Call sites (implementation order in §7):

• Every P0 document route wraps its success path with await recordAudit(...)
• /api/chat/route.ts calls it when documentContext is non-empty
• Admin routes call it on state-changing branches
• Auth events consumed from Supabase webhook (separate endpoint)

6. Retention

Minimum: 1 year (DiGAV interpretation — consult legal before filing).
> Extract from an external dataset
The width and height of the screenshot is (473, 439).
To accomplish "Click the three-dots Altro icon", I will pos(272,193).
Proposed: 3 years then anonymize (not delete) via pg_cron job.

-- supabase/migrations/2026XXXX_audit_retention.sql
CREATE OR REPLACE FUNCTION anonymize_old_audit_logs() RETURNS void AS $$
BEGIN
  UPDATE audit_logs
     SET actor_id = NULL,
         ip_address = NULL,
         user_agent = NULL,
         metadata = '{"anonymized": true}'::jsonb
   WHERE created_at < NOW() - INTERVAL '3 years'
     AND metadata ->> 'anonymized' IS NULL;
END;
$$ LANGUAGE plpgsql SECURITY DEFINER;

SELECT cron.schedule('audit-anonymize', '0 3 * * *', 'SELECT anonymize_old_audit_logs();');

Anonymization keeps the row (so aggregate compliance reporting still works) while removing personal identifiers. This is stronger than DiGAV's baseline but aligns with DSGVO data-minimization.

7. Implementation priority

Staged rollout so partial coverage is never a false-sense-of-safety signal.
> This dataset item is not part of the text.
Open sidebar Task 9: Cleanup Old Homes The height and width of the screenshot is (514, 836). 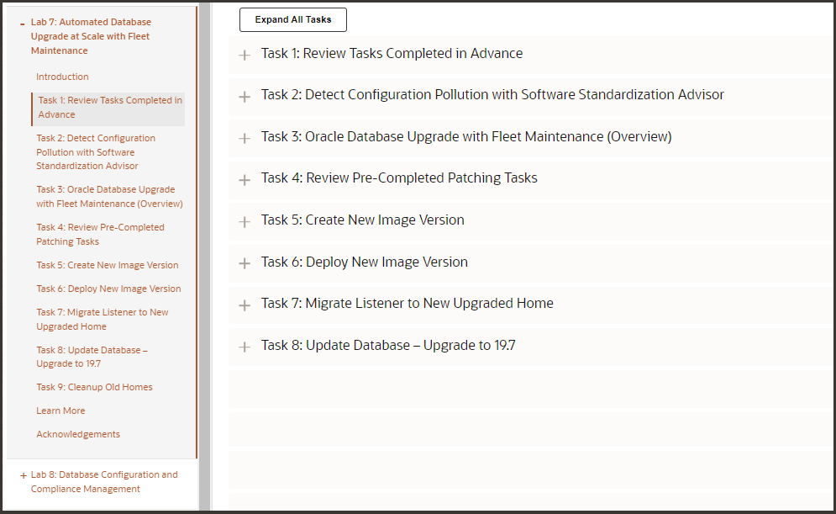(94, 388)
P0 (week 0 — unblocks DiGA filing)

• Migration: audit_logs table + indexes + RLS + policies
• lib/audit/logger.ts with typed recordAudit() helper
• Wire the 10 apps/web/app/api/documents/* sub-routes
• Wire apps/web/app/api/chat/route.ts for chat.message_with_doc_context

P1 (week 1)

• Wire admin moderation + ban routes
• Wire /api/moderation/analyze
• Supabase Auth webhook → auth.* events
• Internal docs: list of actions, expected metadata shapes

P2 (week 2)

• User-facing "my activity" view (DSGVO Art. 15 self-service)
• Admin dashboard (recent events, actor search, resource history)

P3 (week 3)

• Anomaly alerts (unusual document-read volume, repeated admin actions)
• Weekly retention / anonymization cron verified running
• Export pipeline for DSGVO Art. 15 requests includes audit log for that user

P4 (ongoing)

• Expand AuditAction union as features ship (every PR that touches PHI adds a new action type)
• Post-incident: audit log review becomes a checklist item in postmortems

8. Known design decisions to revisit

• No separate hash chain / tamper-evidence. We rely on Postgres WAL + Supabase backups. If DiGA auditor requires a Merkle-style integrity proof, add a prev_hash column and daily hash anchor (would be a non-trivial retrofit — flag early).
• Client IP comes from x-forwarded-for. Vercel Edge forwards this correctly, but the value is self-reportable at the TLS boundary. Combined with user_agent + actor_id it's still useful, not forensic.
• LLM call metadata. For chat.message_with_doc_context, we store which master.md revision was used, not the full document content. DO NOT log the message body — that would double the PHI footprint.
• Anon session logging. Anon chat path (/api/chat/anon) uses a session cookie, not a user. Record as actor_role='anon', actor_id=NULL, metadata.anon_sid=<hash>. Never the raw cookie value.

9. Related

Changelog

• 2026-04-18 — Initial design doc. State at commit 18f5daa: no audit_logs migration in supabase/migrations/. Documents API has 10 sub-routes (updated P0 event list accordingly from quilt §5 which said 6). Schema validated against existing migrations — no table-name collisions.